Sphalerite is the ore of metal \( M_1 \) and malachite is the ore of metal \( M_2 \). Atomic numbers of \( M_1 \) and \( M_2 \) are respectively

• A. 30, 82
• B. 82, 30
• C. 30, 29
• D. 29, 30

Hint:

Identify the metals associated with the ores: sphalerite is the ore of zinc (\( \text{Zn} \), atomic number 30), and malachite is the ore of copper (\( \text{Cu} \), atomic number 29). Match the atomic numbers accordingly.

Answer 1

The Correct Option is C

To solve this, we need to identify the metals associated with the given ores and their atomic numbers:
- Sphalerite: Sphalerite is the primary ore of zinc (\( \text{Zn} \)). The atomic number of zinc is 30. Therefore, \( M_1 = \text{Zn} \), and the atomic number of \( M_1 \) is 30.
- Malachite: Malachite is a common ore of copper (\( \text{Cu} \)).

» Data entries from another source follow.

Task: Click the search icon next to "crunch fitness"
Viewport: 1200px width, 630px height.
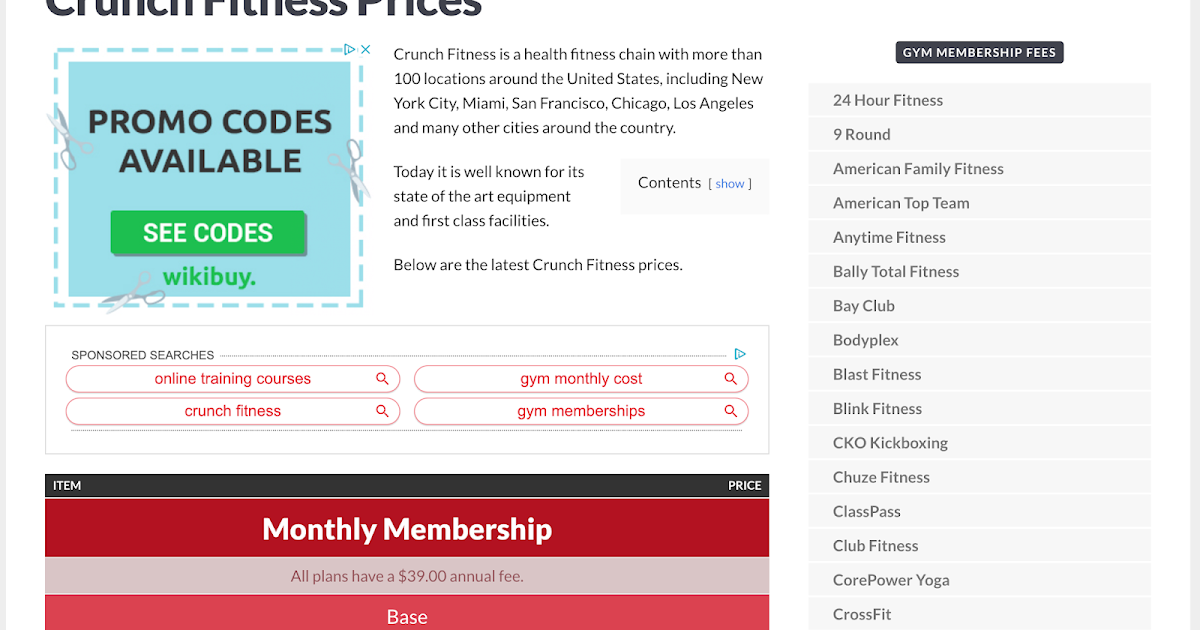Action: 382,411
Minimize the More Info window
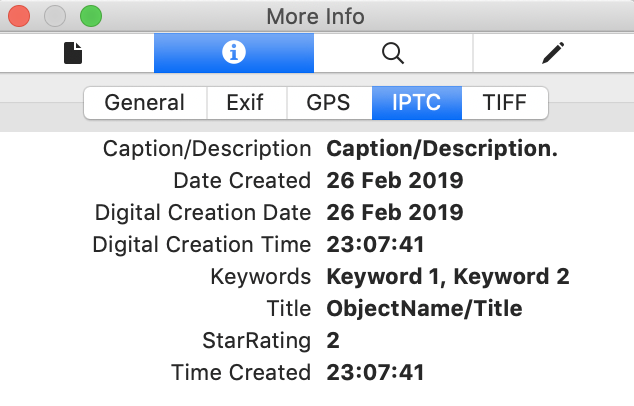 point(55,16)
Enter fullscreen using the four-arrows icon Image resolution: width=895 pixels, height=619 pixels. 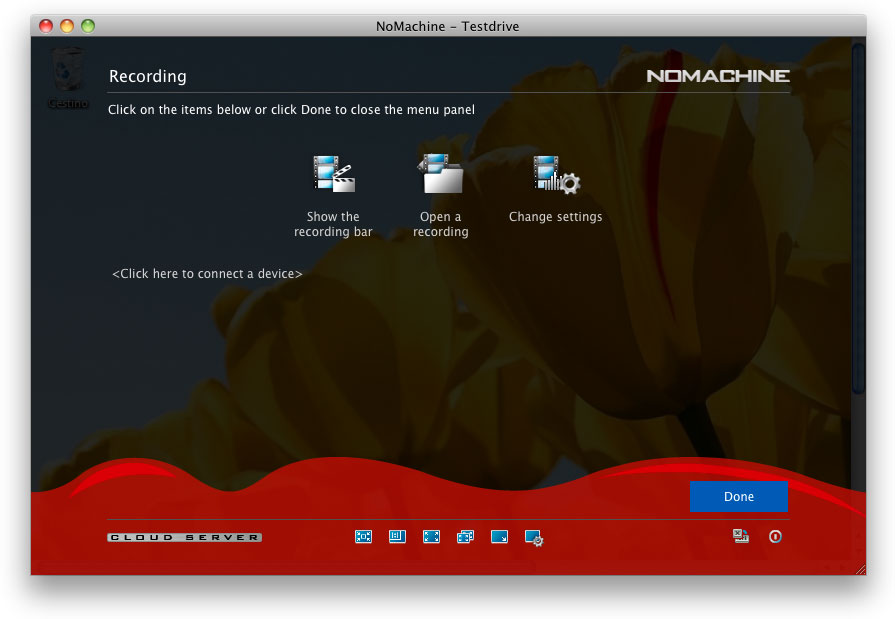431,537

The atomic number of copper is 29. Therefore, \( M_2 = \text{Cu} \), and the atomic number of \( M_2 \) is 29.
Now, let's evaluate the options:
- Option (1): 30, 82 – Incorrect, as 82 corresponds to lead (\( \text{Pb} \)), not copper.
- Option (2): 82, 30 – Incorrect, as 82 is lead (\( \text{Pb} \)), not zinc, and 30 is zinc, not copper.
- Option (3): 30, 29 – Correct, as 30 is zinc (\( M_1 \)) and 29 is copper (\( M_2 \)).
- Option (4): 29, 30 – Incorrect, as 29 is copper (not the metal for sphalerite) and 30 is zinc (not the metal for malachite).
So, the atomic numbers of \( M_1 \) and \( M_2 \) are 30, 29.

Answer 2

Sphalerite is the ore of metal \( M_1 \) and malachite is the ore of metal \( M_2 \). Atomic numbers of \( M_1 \) and \( M_2 \) are respectively:

Step 1: Identify the metal from sphalerite:
Sphalerite is a commonly occurring ore of zinc. Its chemical formula is ZnS (zinc sulfide). Therefore, metal \( M_1 \) is zinc.
The atomic number of zinc is 30.

Step 2: Identify the metal from malachite:
Malachite is a green mineral and a carbonate ore of copper. Its formula is CuCO₃·Cu(OH)₂. Thus, metal \( M_2 \) is copper.
The atomic number of copper is 29.

Step 3: Conclusion:
- \( M_1 = \) Zinc → Atomic number = 30
- \( M_2 = \) Copper → Atomic number = 29

Final Answer:
\[ \boxed{30, \ 29} \]